# How do I change this?



## VVStephanie (Apr 5, 2014)

Hi all!

I know that no one can really answer questions about your own personal loss, but I also know how it can be revealing in our own journey to get other peoples insight or own personal experiences.

For 10 years now, I have refused to bring another kitty into my heart. I lost all 3 of my kitties and the knowledge and pain of that loss stops me from ever getting another one.

How do you deal with this? This pain doesn't stop me from loving them, and all animals, and having feelings of wonderment and laughing and being able to feel the warmth that a cats existence brings.

But to knowingly put myself in that same situation again... this is where I am stuck. And I desperately want a kitty. But I just can't intentionally make myself feel that bad again.

Do you understand and is there anyone who's felt like this and had it change?

Thanks for all responses. As I said, I know that no one can walk this journey for me, but hearing your experience might make it easier for me to understand my own.

VVS


----------



## tghsmith (Dec 9, 2010)

as you said its a journey, the destination is known ahead of time, but we never know how the trip will transpire.. each new one gets the lecture "one day, not of your own doing you will break my heart, but you will have have made my heart stronger througthout the time together that the damage incurred while painfull is well worth the price" my latest "loss" has been a little tougher due to the more than normal invested, but if it wasn't for the others around it would be much worse.. don't dwell on what has been lost, remember what was gained, look to what can be givin..


----------



## cat owner again (Dec 14, 2012)

Given information:
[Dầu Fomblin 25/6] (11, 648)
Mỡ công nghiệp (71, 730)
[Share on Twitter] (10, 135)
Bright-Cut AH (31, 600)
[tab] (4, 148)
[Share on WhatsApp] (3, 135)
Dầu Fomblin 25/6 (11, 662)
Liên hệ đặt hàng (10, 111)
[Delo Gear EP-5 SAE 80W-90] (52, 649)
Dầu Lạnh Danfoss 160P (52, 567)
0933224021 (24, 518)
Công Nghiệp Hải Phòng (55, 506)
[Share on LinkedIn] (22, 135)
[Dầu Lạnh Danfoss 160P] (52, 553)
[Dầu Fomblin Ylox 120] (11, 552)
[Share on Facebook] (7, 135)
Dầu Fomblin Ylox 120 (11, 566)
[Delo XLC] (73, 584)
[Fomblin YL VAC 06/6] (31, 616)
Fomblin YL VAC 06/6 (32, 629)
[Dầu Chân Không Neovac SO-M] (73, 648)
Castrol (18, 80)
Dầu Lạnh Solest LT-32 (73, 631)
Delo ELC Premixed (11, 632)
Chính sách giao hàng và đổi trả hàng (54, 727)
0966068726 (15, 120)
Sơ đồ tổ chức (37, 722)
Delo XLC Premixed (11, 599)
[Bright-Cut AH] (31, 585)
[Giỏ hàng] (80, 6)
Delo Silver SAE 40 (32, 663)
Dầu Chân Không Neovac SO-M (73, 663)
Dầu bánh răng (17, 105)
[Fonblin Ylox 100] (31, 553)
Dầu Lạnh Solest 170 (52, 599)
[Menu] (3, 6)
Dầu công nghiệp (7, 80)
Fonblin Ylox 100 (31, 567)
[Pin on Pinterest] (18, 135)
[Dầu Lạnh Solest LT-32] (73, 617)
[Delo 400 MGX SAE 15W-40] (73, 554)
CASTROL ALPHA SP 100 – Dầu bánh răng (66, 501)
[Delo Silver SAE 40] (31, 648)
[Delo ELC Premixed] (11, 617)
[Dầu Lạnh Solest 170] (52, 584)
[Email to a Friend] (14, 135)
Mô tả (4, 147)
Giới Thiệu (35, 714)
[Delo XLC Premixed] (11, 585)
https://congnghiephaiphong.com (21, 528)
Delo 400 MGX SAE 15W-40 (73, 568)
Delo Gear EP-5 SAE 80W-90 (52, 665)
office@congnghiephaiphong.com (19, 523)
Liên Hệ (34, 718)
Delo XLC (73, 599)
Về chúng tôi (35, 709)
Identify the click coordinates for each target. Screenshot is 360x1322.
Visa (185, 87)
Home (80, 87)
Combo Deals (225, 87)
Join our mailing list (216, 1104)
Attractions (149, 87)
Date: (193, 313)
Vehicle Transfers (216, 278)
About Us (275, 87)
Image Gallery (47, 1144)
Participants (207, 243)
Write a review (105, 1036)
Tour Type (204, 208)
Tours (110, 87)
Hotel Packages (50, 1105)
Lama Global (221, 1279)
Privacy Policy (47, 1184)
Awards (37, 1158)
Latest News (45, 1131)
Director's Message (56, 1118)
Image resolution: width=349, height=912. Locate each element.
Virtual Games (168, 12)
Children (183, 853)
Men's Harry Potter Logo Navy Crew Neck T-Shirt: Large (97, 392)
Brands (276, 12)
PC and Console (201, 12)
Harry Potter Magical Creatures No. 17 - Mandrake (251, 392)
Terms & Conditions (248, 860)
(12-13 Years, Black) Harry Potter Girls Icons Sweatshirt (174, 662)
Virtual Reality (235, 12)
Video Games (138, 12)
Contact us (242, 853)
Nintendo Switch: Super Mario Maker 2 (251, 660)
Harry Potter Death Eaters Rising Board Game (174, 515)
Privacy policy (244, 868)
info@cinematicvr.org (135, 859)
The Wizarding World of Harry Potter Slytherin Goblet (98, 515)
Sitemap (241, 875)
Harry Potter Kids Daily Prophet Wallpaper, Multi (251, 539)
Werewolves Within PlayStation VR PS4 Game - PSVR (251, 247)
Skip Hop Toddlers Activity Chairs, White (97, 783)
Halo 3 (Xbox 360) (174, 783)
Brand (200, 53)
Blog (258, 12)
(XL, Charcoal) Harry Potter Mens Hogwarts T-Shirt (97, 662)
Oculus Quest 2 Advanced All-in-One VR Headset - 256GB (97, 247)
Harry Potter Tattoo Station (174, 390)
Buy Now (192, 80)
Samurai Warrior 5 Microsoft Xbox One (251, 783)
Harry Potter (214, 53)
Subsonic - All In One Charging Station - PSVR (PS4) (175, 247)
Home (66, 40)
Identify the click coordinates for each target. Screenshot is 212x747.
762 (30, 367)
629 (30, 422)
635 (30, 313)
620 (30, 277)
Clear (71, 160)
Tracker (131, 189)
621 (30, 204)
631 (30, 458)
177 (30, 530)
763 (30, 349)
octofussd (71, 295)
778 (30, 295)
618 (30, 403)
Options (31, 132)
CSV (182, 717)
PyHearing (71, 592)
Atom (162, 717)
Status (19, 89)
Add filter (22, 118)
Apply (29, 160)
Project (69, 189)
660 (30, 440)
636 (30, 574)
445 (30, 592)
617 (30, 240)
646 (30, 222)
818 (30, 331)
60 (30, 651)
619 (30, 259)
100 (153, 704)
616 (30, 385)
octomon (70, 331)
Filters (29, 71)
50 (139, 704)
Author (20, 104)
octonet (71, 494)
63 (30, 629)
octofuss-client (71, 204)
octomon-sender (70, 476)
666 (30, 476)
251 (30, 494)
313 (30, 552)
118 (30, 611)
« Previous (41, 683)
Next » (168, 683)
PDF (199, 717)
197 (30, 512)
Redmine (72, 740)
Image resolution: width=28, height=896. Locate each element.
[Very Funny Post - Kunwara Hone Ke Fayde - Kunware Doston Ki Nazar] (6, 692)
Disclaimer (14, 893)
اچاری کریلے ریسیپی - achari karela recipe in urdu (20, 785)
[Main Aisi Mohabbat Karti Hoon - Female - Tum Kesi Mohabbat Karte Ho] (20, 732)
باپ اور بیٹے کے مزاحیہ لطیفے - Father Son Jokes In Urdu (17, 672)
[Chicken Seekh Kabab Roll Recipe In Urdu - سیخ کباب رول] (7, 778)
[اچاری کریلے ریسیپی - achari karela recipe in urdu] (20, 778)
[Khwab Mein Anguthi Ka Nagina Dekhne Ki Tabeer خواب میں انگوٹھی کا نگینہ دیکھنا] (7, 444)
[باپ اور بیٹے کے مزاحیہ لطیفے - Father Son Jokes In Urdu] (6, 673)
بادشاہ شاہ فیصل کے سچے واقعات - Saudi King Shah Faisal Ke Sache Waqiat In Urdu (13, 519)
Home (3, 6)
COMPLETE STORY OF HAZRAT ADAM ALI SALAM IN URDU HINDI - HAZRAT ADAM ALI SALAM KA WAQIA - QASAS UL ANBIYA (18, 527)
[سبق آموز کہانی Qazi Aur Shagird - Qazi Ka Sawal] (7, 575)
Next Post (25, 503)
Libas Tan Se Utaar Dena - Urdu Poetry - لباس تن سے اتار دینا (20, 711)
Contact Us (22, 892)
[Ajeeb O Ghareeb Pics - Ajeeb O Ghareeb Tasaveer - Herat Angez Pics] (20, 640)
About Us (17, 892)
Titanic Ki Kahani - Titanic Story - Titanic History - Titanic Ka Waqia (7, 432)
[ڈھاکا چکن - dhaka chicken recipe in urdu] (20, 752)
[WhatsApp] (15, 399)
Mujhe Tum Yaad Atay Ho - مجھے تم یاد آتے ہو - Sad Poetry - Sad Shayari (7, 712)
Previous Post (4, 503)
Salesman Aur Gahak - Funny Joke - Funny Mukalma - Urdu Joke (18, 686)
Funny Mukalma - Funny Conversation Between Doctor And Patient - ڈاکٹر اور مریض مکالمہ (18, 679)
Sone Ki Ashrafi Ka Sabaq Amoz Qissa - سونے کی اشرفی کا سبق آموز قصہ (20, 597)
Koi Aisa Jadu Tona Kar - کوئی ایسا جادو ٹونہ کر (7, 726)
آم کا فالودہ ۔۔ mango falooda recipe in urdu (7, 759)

Exercise requirements:
1 - Return the part of the forum thread about losing cats that runs from "But to knowingly" down to "understand my own.", copied word for word.
2 - Output the listing from its first line down to the line containing "[Delo Gear EP-5 SAE 80W-90] (52, 649)", both ends included, as a Markdown table with columns n and Line, and skip any blank lines.
The listing is unrelated to the forum thread about losing cats.

Per-task outputs:
1 -
But to knowingly put myself in that same situation again... this is where I am stuck. And I desperately want a kitty. But I just can't intentionally make myself feel that bad again.

Do you understand and is there anyone who's felt like this and had it change?

Thanks for all responses. As I said, I know that no one can walk this journey for me, but hearing your experience might make it easier for me to understand my own.

2 -
| n | Line |
|---|---|
| 1 | [Dầu Fomblin 25/6] (11, 648) |
| 2 | Mỡ công nghiệp (71, 730) |
| 3 | [Share on Twitter] (10, 135) |
| 4 | Bright-Cut AH (31, 600) |
| 5 | [tab] (4, 148) |
| 6 | [Share on WhatsApp] (3, 135) |
| 7 | Dầu Fomblin 25/6 (11, 662) |
| 8 | Liên hệ đặt hàng (10, 111) |
| 9 | [Delo Gear EP-5 SAE 80W-90] (52, 649) |